[[ Data to process, beginning ]]

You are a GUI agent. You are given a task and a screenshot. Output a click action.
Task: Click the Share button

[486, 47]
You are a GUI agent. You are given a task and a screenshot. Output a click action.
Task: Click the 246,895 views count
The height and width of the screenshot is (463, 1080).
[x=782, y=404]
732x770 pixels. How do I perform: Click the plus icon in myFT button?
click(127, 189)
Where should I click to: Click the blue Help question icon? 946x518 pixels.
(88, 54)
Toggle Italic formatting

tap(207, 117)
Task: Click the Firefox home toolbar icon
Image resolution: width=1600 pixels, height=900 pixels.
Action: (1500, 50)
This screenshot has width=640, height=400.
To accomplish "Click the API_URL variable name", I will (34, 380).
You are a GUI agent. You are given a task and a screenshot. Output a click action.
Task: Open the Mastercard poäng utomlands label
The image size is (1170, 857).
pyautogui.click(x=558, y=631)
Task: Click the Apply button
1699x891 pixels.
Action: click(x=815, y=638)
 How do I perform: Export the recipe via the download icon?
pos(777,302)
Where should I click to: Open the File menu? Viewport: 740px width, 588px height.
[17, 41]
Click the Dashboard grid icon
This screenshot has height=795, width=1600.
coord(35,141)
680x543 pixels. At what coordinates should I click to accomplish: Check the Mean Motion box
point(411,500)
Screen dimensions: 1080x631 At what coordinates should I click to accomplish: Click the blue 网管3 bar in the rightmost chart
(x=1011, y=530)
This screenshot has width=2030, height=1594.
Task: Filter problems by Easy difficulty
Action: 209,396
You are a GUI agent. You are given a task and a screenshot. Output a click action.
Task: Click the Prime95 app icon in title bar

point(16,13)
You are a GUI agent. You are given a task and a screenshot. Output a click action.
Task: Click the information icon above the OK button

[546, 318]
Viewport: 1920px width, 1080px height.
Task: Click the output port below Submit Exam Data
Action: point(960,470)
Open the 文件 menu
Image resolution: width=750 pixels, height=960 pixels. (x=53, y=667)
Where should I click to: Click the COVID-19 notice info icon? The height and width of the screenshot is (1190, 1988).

[[ Data to process, end ]]

== Activity ==
Please reproduce the data as it was given, with every line exact.

== Problem solution ==
You are a GUI agent. You are given a task and a screenshot. Output a click action.
Task: Click the Share button

[486, 47]
You are a GUI agent. You are given a task and a screenshot. Output a click action.
Task: Click the 246,895 views count
The height and width of the screenshot is (463, 1080).
[x=782, y=404]
732x770 pixels. How do I perform: Click the plus icon in myFT button?
click(127, 189)
Where should I click to: Click the blue Help question icon? 946x518 pixels.
(88, 54)
Toggle Italic formatting

tap(207, 117)
Task: Click the Firefox home toolbar icon
Image resolution: width=1600 pixels, height=900 pixels.
Action: (1500, 50)
This screenshot has width=640, height=400.
To accomplish "Click the API_URL variable name", I will (34, 380).
You are a GUI agent. You are given a task and a screenshot. Output a click action.
Task: Open the Mastercard poäng utomlands label
The image size is (1170, 857).
pyautogui.click(x=558, y=631)
Task: Click the Apply button
1699x891 pixels.
Action: click(x=815, y=638)
 How do I perform: Export the recipe via the download icon?
pos(777,302)
Where should I click to: Open the File menu? Viewport: 740px width, 588px height.
[17, 41]
Click the Dashboard grid icon
This screenshot has height=795, width=1600.
coord(35,141)
680x543 pixels. At what coordinates should I click to accomplish: Check the Mean Motion box
point(411,500)
Screen dimensions: 1080x631 At what coordinates should I click to accomplish: Click the blue 网管3 bar in the rightmost chart
(x=1011, y=530)
This screenshot has width=2030, height=1594.
Task: Filter problems by Easy difficulty
Action: 209,396
You are a GUI agent. You are given a task and a screenshot. Output a click action.
Task: Click the Prime95 app icon in title bar

point(16,13)
You are a GUI agent. You are given a task and a screenshot. Output a click action.
Task: Click the information icon above the OK button

[546, 318]
Viewport: 1920px width, 1080px height.
Task: Click the output port below Submit Exam Data
Action: point(960,470)
Open the 文件 menu
Image resolution: width=750 pixels, height=960 pixels. (x=53, y=667)
Where should I click to: Click the COVID-19 notice info icon? The height and width of the screenshot is (1190, 1988).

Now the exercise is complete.